#### The data

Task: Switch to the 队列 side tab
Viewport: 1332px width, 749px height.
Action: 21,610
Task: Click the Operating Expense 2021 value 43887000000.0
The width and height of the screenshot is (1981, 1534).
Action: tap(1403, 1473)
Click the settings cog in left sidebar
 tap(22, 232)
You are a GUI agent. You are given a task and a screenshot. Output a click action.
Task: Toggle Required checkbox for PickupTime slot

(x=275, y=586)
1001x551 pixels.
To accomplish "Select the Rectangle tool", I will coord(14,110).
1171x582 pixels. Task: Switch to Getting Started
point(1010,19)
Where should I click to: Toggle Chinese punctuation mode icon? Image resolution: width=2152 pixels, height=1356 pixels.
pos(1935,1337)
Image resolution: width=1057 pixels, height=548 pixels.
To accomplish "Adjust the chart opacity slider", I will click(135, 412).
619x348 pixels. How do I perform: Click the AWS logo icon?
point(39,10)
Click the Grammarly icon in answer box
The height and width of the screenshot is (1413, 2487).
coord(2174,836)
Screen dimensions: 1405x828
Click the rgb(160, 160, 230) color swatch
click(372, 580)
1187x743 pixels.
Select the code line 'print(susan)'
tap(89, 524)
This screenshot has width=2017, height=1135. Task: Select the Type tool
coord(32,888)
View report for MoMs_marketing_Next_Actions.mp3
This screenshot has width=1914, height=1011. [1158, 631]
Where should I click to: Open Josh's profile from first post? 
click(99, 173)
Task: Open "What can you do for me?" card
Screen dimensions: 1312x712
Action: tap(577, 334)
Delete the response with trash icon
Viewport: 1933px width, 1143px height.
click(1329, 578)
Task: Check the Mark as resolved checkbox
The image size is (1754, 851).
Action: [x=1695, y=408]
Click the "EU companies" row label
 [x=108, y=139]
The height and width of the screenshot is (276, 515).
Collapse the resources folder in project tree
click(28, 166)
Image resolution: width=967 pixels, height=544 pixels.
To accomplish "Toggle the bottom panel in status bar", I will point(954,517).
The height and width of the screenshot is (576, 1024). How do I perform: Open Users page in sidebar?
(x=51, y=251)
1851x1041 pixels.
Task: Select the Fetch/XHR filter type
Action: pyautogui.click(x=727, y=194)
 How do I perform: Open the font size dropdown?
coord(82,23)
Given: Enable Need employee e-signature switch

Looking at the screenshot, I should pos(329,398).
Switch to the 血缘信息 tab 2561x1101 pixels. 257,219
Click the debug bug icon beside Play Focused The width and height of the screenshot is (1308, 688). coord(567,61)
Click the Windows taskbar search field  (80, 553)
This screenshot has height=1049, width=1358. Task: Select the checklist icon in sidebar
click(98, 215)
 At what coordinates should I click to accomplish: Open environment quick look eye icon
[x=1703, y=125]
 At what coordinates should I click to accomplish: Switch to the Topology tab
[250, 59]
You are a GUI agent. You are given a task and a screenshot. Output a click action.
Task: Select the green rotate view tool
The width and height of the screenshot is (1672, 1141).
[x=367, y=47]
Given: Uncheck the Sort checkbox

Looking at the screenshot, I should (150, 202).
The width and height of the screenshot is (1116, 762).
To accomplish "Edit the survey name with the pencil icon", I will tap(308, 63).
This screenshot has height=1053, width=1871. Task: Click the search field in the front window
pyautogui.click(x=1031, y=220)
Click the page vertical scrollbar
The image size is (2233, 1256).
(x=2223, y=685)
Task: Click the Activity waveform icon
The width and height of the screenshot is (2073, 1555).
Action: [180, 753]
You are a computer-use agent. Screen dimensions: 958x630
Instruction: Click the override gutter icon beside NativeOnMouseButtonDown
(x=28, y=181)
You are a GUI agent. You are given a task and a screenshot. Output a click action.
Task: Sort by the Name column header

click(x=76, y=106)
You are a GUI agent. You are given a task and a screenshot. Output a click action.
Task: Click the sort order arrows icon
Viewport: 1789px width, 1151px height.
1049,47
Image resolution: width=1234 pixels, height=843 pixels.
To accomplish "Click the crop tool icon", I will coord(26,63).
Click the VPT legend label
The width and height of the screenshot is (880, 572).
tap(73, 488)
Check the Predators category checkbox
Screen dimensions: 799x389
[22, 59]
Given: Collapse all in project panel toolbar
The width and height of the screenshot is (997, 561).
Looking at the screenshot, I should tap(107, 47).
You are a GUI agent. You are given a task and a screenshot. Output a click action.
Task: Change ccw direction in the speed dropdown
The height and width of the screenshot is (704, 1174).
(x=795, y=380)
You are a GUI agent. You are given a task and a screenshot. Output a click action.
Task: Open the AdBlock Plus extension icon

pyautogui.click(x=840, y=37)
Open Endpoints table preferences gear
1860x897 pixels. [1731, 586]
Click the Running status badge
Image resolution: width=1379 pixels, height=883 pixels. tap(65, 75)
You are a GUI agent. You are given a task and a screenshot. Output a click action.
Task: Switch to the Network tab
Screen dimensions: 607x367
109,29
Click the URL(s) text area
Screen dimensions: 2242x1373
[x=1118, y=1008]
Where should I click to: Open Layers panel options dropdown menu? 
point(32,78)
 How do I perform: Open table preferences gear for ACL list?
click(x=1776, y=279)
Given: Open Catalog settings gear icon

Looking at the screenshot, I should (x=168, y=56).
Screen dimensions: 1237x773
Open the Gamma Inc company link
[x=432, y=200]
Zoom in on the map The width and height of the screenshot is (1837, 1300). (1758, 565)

########

What is needed
Every line above in which the word "will" is present must be copied into the answer.

Solution to this exercise
To accomplish "Select the Rectangle tool", I will coord(14,110).
To accomplish "Adjust the chart opacity slider", I will click(135, 412).
To accomplish "Toggle the bottom panel in status bar", I will point(954,517).
To accomplish "Edit the survey name with the pencil icon", I will tap(308, 63).
To accomplish "Click the crop tool icon", I will coord(26,63).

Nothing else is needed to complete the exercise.